··· Task data ···
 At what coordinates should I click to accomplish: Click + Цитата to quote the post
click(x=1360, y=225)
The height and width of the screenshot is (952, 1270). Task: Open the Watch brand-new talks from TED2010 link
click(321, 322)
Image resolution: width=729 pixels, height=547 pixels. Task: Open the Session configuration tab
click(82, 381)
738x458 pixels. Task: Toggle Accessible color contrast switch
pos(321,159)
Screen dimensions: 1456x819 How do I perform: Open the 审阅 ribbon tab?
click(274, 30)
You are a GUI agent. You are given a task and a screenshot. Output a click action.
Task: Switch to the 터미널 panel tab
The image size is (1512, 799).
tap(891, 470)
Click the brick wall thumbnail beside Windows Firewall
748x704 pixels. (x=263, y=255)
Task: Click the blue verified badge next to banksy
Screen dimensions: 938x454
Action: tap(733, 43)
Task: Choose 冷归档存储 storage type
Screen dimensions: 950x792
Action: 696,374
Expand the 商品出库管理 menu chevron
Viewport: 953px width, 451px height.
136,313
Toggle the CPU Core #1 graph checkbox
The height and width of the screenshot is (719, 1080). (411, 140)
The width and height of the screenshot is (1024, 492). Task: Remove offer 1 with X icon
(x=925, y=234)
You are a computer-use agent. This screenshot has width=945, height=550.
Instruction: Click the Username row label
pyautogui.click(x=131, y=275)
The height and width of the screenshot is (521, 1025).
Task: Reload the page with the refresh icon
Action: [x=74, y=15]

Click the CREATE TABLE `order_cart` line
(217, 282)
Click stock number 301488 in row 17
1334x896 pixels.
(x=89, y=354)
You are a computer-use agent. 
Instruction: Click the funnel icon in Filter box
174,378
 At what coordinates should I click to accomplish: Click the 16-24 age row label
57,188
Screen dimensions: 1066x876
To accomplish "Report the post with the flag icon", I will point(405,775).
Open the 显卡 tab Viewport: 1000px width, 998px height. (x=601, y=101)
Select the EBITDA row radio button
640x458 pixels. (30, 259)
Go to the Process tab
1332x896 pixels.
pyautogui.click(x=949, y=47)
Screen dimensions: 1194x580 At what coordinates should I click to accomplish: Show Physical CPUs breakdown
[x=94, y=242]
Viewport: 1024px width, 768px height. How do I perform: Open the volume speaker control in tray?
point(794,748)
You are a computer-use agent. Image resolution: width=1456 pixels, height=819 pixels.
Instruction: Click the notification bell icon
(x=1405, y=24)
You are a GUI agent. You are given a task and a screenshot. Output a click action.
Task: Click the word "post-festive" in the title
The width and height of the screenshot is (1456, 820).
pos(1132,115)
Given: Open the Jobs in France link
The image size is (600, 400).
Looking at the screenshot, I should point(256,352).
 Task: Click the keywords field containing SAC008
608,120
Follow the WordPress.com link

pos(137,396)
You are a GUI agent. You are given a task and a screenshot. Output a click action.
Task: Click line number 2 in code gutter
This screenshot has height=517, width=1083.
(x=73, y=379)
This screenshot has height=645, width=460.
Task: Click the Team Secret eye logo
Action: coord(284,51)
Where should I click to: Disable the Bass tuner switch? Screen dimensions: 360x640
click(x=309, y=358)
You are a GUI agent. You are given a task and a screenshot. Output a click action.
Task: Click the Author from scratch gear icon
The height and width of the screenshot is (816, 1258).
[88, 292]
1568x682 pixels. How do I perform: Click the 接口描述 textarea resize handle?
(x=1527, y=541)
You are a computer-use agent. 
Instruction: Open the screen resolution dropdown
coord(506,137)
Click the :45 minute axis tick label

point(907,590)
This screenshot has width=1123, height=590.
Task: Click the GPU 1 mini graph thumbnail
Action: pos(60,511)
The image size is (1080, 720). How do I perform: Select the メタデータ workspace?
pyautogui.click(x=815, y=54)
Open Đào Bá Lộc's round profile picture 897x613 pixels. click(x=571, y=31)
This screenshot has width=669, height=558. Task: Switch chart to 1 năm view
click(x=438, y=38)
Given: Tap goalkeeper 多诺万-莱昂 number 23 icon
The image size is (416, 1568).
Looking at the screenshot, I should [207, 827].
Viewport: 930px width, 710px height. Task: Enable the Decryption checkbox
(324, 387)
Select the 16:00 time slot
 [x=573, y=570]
···
• Task statement
Duplicate every line of the listing above, keeping each one exactly as it appears.

• Task answer
 At what coordinates should I click to accomplish: Click + Цитата to quote the post
click(x=1360, y=225)
The height and width of the screenshot is (952, 1270). Task: Open the Watch brand-new talks from TED2010 link
click(321, 322)
Image resolution: width=729 pixels, height=547 pixels. Task: Open the Session configuration tab
click(82, 381)
738x458 pixels. Task: Toggle Accessible color contrast switch
pos(321,159)
Screen dimensions: 1456x819 How do I perform: Open the 审阅 ribbon tab?
click(274, 30)
You are a GUI agent. You are given a task and a screenshot. Output a click action.
Task: Switch to the 터미널 panel tab
The image size is (1512, 799).
tap(891, 470)
Click the brick wall thumbnail beside Windows Firewall
748x704 pixels. (x=263, y=255)
Task: Click the blue verified badge next to banksy
Screen dimensions: 938x454
Action: tap(733, 43)
Task: Choose 冷归档存储 storage type
Screen dimensions: 950x792
Action: 696,374
Expand the 商品出库管理 menu chevron
Viewport: 953px width, 451px height.
136,313
Toggle the CPU Core #1 graph checkbox
The height and width of the screenshot is (719, 1080). (411, 140)
The width and height of the screenshot is (1024, 492). Task: Remove offer 1 with X icon
(x=925, y=234)
You are a computer-use agent. This screenshot has width=945, height=550.
Instruction: Click the Username row label
pyautogui.click(x=131, y=275)
The height and width of the screenshot is (521, 1025).
Task: Reload the page with the refresh icon
Action: [x=74, y=15]

Click the CREATE TABLE `order_cart` line
(217, 282)
Click stock number 301488 in row 17
1334x896 pixels.
(x=89, y=354)
You are a computer-use agent. 
Instruction: Click the funnel icon in Filter box
174,378
 At what coordinates should I click to accomplish: Click the 16-24 age row label
57,188
Screen dimensions: 1066x876
To accomplish "Report the post with the flag icon", I will point(405,775).
Open the 显卡 tab Viewport: 1000px width, 998px height. (x=601, y=101)
Select the EBITDA row radio button
640x458 pixels. (30, 259)
Go to the Process tab
1332x896 pixels.
pyautogui.click(x=949, y=47)
Screen dimensions: 1194x580 At what coordinates should I click to accomplish: Show Physical CPUs breakdown
[x=94, y=242]
Viewport: 1024px width, 768px height. How do I perform: Open the volume speaker control in tray?
point(794,748)
You are a computer-use agent. Image resolution: width=1456 pixels, height=819 pixels.
Instruction: Click the notification bell icon
(x=1405, y=24)
You are a GUI agent. You are given a task and a screenshot. Output a click action.
Task: Click the word "post-festive" in the title
The width and height of the screenshot is (1456, 820).
pos(1132,115)
Given: Open the Jobs in France link
The image size is (600, 400).
Looking at the screenshot, I should point(256,352).
 Task: Click the keywords field containing SAC008
608,120
Follow the WordPress.com link

pos(137,396)
You are a GUI agent. You are given a task and a screenshot. Output a click action.
Task: Click line number 2 in code gutter
This screenshot has height=517, width=1083.
(x=73, y=379)
This screenshot has height=645, width=460.
Task: Click the Team Secret eye logo
Action: coord(284,51)
Where should I click to: Disable the Bass tuner switch? Screen dimensions: 360x640
click(x=309, y=358)
You are a GUI agent. You are given a task and a screenshot. Output a click action.
Task: Click the Author from scratch gear icon
The height and width of the screenshot is (816, 1258).
[88, 292]
1568x682 pixels. How do I perform: Click the 接口描述 textarea resize handle?
(x=1527, y=541)
You are a computer-use agent. 
Instruction: Open the screen resolution dropdown
coord(506,137)
Click the :45 minute axis tick label

point(907,590)
This screenshot has width=1123, height=590.
Task: Click the GPU 1 mini graph thumbnail
Action: pos(60,511)
The image size is (1080, 720). How do I perform: Select the メタデータ workspace?
pyautogui.click(x=815, y=54)
Open Đào Bá Lộc's round profile picture 897x613 pixels. click(x=571, y=31)
This screenshot has width=669, height=558. Task: Switch chart to 1 năm view
click(x=438, y=38)
Given: Tap goalkeeper 多诺万-莱昂 number 23 icon
The image size is (416, 1568).
Looking at the screenshot, I should [207, 827].
Viewport: 930px width, 710px height. Task: Enable the Decryption checkbox
(324, 387)
Select the 16:00 time slot
 [x=573, y=570]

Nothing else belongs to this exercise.